Work to complete:
Output every line from the beginning of the records through the line that contains "You are a computer-use agent. The image", exactly as it appears.

Record extracts:
◆ ◆ ◆ ◆
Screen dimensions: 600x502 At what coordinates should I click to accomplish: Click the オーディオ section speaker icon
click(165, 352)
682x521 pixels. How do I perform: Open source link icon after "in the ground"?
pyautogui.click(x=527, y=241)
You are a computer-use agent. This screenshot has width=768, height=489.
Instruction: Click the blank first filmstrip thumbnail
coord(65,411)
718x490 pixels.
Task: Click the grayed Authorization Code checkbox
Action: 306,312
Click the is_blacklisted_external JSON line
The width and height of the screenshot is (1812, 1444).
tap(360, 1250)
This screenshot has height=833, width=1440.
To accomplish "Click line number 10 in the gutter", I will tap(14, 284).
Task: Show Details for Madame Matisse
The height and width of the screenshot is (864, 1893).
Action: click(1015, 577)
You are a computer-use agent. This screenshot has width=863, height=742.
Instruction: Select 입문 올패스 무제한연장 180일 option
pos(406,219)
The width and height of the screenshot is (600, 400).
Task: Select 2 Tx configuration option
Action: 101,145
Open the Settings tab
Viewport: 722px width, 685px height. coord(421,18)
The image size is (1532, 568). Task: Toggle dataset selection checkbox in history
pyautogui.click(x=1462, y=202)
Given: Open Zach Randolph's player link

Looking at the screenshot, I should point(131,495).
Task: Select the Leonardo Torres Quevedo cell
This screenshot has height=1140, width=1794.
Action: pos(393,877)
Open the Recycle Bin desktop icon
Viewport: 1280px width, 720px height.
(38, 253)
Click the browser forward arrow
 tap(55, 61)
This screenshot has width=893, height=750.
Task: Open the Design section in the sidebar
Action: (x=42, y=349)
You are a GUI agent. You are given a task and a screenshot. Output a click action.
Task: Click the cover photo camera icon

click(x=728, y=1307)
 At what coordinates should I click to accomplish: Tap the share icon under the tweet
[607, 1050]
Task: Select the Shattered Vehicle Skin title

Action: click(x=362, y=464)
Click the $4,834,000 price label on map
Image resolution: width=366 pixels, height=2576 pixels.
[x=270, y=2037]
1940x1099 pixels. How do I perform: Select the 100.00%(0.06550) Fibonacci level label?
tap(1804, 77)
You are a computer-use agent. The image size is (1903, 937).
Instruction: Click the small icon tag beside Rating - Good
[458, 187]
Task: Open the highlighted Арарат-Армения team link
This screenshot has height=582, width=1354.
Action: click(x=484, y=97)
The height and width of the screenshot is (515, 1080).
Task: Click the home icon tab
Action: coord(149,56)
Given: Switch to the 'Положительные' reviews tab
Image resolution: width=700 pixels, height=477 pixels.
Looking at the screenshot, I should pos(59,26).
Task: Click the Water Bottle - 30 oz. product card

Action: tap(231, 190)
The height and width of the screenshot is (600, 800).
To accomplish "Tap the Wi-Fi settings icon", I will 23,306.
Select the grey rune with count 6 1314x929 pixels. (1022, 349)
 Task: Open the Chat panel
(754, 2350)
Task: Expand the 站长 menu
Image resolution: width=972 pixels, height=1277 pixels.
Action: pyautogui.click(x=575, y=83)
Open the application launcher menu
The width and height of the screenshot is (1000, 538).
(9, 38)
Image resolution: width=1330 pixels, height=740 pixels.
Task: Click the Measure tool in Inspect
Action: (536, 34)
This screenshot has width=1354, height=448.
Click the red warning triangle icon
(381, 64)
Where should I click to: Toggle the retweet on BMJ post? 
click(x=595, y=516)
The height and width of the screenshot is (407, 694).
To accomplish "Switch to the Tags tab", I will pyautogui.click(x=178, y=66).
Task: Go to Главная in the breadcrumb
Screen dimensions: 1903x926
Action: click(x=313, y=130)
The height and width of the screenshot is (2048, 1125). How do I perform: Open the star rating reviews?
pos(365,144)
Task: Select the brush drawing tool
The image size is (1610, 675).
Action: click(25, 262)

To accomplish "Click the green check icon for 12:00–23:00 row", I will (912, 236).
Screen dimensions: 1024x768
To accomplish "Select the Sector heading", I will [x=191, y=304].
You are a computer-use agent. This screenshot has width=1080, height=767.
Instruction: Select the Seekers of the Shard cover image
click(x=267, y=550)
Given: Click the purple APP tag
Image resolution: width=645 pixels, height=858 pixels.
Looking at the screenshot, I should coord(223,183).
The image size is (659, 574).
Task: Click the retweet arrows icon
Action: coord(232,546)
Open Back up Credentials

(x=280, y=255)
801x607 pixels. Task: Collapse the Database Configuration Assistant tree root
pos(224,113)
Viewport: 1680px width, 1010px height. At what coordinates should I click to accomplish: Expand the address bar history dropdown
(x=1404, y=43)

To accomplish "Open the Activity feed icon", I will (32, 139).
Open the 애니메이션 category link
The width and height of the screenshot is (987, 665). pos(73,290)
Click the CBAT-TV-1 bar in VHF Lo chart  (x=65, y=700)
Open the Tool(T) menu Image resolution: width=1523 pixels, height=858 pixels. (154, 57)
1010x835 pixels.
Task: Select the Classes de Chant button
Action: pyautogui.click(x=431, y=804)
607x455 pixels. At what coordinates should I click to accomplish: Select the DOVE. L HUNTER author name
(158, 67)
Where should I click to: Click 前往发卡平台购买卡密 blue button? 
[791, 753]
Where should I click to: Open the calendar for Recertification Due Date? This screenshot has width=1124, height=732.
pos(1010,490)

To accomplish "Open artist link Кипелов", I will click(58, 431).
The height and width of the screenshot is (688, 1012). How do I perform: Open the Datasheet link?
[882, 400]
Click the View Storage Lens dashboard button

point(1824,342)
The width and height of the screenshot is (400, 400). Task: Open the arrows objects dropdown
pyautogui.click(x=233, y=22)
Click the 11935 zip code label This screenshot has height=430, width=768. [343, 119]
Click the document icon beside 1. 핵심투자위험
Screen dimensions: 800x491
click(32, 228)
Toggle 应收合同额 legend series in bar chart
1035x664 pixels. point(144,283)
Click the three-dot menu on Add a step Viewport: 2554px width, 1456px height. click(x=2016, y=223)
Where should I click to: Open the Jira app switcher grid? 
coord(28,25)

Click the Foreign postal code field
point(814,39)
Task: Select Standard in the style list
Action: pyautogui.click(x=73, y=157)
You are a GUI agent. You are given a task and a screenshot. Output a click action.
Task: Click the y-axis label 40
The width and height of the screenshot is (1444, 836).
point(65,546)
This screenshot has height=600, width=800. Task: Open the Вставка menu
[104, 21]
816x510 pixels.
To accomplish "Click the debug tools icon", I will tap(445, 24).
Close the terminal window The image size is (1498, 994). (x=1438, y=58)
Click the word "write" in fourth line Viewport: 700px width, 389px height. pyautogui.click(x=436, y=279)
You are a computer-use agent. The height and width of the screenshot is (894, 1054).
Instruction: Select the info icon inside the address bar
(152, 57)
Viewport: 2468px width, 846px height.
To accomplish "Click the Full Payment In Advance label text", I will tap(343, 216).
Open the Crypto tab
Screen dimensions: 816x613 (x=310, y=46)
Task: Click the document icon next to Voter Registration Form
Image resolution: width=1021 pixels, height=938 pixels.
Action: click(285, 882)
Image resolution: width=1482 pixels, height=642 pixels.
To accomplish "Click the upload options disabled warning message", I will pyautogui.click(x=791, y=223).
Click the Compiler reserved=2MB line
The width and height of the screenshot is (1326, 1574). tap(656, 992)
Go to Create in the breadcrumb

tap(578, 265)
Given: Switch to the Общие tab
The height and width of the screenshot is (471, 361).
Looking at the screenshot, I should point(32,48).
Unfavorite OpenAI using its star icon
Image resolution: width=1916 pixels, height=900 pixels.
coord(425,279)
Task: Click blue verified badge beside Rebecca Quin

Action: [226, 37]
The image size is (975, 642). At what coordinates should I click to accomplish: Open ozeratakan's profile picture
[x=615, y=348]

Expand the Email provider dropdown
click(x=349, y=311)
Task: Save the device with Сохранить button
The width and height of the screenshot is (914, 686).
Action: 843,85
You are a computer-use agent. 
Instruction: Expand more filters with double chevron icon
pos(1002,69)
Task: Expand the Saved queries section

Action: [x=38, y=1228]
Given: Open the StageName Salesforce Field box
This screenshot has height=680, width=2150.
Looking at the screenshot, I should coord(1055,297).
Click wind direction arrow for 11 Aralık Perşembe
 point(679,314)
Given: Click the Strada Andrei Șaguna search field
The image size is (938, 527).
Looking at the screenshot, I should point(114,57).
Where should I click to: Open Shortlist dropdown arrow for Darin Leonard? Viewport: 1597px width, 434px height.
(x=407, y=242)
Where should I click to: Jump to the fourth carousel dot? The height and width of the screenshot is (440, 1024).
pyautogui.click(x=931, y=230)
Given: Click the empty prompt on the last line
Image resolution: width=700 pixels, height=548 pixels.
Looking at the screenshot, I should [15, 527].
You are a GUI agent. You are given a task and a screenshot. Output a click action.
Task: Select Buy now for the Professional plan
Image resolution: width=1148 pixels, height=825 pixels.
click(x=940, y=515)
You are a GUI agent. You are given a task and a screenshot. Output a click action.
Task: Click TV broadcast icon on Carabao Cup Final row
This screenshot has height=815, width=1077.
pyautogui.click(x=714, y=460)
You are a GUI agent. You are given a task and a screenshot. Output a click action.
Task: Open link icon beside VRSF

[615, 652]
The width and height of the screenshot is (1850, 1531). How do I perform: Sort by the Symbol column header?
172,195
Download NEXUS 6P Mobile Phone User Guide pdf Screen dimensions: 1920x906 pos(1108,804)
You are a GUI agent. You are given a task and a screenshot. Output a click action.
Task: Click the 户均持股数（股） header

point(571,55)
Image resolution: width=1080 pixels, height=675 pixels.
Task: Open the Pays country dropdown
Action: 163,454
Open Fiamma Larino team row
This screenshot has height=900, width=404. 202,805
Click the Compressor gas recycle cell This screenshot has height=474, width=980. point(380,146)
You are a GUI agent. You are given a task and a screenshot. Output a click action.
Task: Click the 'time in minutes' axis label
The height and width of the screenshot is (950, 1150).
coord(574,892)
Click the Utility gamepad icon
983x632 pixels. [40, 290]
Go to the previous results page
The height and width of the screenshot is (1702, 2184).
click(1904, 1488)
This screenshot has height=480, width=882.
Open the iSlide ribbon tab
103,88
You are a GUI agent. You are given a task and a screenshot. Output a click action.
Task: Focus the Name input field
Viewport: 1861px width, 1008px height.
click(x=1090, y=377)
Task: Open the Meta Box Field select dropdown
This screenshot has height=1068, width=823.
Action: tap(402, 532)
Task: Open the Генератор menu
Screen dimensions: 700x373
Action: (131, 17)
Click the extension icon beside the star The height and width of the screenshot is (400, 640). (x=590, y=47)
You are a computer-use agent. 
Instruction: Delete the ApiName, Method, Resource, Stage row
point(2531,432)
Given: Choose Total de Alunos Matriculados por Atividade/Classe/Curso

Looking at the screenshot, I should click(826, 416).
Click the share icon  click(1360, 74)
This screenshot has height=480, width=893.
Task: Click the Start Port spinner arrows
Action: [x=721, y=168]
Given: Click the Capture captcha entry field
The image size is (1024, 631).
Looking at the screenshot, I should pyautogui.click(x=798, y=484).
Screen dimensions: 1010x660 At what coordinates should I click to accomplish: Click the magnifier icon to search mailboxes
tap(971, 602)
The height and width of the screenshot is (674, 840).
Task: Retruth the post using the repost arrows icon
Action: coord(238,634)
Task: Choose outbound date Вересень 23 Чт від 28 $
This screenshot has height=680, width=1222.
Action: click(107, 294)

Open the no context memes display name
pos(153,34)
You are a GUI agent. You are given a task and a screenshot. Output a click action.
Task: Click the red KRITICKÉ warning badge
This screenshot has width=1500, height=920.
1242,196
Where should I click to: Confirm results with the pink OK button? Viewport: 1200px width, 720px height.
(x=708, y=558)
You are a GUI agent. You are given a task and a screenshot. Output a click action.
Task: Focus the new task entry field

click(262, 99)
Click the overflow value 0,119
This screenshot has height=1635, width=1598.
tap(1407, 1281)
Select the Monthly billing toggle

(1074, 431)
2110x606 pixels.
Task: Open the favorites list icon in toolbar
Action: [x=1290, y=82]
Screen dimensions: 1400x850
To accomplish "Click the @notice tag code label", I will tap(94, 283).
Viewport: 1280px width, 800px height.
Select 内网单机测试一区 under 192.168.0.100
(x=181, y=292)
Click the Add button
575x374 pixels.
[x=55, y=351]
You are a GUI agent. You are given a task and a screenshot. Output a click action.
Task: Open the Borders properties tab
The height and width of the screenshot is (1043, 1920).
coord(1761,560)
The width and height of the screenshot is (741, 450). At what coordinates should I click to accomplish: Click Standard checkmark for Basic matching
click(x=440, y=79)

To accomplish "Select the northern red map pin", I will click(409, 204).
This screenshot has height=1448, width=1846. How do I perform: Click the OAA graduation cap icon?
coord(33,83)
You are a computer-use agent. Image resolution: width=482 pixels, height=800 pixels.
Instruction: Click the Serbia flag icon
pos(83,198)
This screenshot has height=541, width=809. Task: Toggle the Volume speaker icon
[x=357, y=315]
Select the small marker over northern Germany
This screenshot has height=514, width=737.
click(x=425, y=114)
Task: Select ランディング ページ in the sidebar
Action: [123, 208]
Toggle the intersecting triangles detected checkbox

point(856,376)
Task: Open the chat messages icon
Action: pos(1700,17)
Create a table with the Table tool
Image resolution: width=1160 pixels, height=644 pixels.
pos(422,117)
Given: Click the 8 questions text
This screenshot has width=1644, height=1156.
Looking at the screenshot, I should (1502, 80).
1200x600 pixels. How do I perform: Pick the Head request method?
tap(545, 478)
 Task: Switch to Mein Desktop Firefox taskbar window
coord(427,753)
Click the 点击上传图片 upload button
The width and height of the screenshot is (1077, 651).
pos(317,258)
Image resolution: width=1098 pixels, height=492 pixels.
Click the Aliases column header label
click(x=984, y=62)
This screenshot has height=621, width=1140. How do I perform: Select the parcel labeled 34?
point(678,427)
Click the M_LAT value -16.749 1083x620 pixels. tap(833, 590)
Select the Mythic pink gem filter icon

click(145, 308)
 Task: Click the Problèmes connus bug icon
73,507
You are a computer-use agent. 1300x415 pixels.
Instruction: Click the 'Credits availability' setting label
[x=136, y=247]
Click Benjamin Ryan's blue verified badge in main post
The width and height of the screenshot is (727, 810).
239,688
◆ ◆ ◆ ◆
Problem solution:
Screen dimensions: 600x502 At what coordinates should I click to accomplish: Click the オーディオ section speaker icon
click(165, 352)
682x521 pixels. How do I perform: Open source link icon after "in the ground"?
pyautogui.click(x=527, y=241)
You are a computer-use agent. This screenshot has width=768, height=489.
Instruction: Click the blank first filmstrip thumbnail
coord(65,411)
718x490 pixels.
Task: Click the grayed Authorization Code checkbox
Action: 306,312
Click the is_blacklisted_external JSON line
The width and height of the screenshot is (1812, 1444).
tap(360, 1250)
This screenshot has height=833, width=1440.
To accomplish "Click line number 10 in the gutter", I will tap(14, 284).
Task: Show Details for Madame Matisse
The height and width of the screenshot is (864, 1893).
Action: click(1015, 577)
You are a computer-use agent. This screenshot has width=863, height=742.
Instruction: Select 입문 올패스 무제한연장 180일 option
pos(406,219)
The width and height of the screenshot is (600, 400).
Task: Select 2 Tx configuration option
Action: 101,145
Open the Settings tab
Viewport: 722px width, 685px height. coord(421,18)
The image size is (1532, 568). Task: Toggle dataset selection checkbox in history
pyautogui.click(x=1462, y=202)
Given: Open Zach Randolph's player link

Looking at the screenshot, I should point(131,495).
Task: Select the Leonardo Torres Quevedo cell
This screenshot has height=1140, width=1794.
Action: pos(393,877)
Open the Recycle Bin desktop icon
Viewport: 1280px width, 720px height.
(38, 253)
Click the browser forward arrow
 tap(55, 61)
This screenshot has width=893, height=750.
Task: Open the Design section in the sidebar
Action: (x=42, y=349)
You are a GUI agent. You are given a task and a screenshot. Output a click action.
Task: Click the cover photo camera icon

click(x=728, y=1307)
 At what coordinates should I click to accomplish: Tap the share icon under the tweet
[607, 1050]
Task: Select the Shattered Vehicle Skin title

Action: click(x=362, y=464)
Click the $4,834,000 price label on map
Image resolution: width=366 pixels, height=2576 pixels.
[x=270, y=2037]
1940x1099 pixels. How do I perform: Select the 100.00%(0.06550) Fibonacci level label?
tap(1804, 77)
You are a computer-use agent. The image size is (1903, 937).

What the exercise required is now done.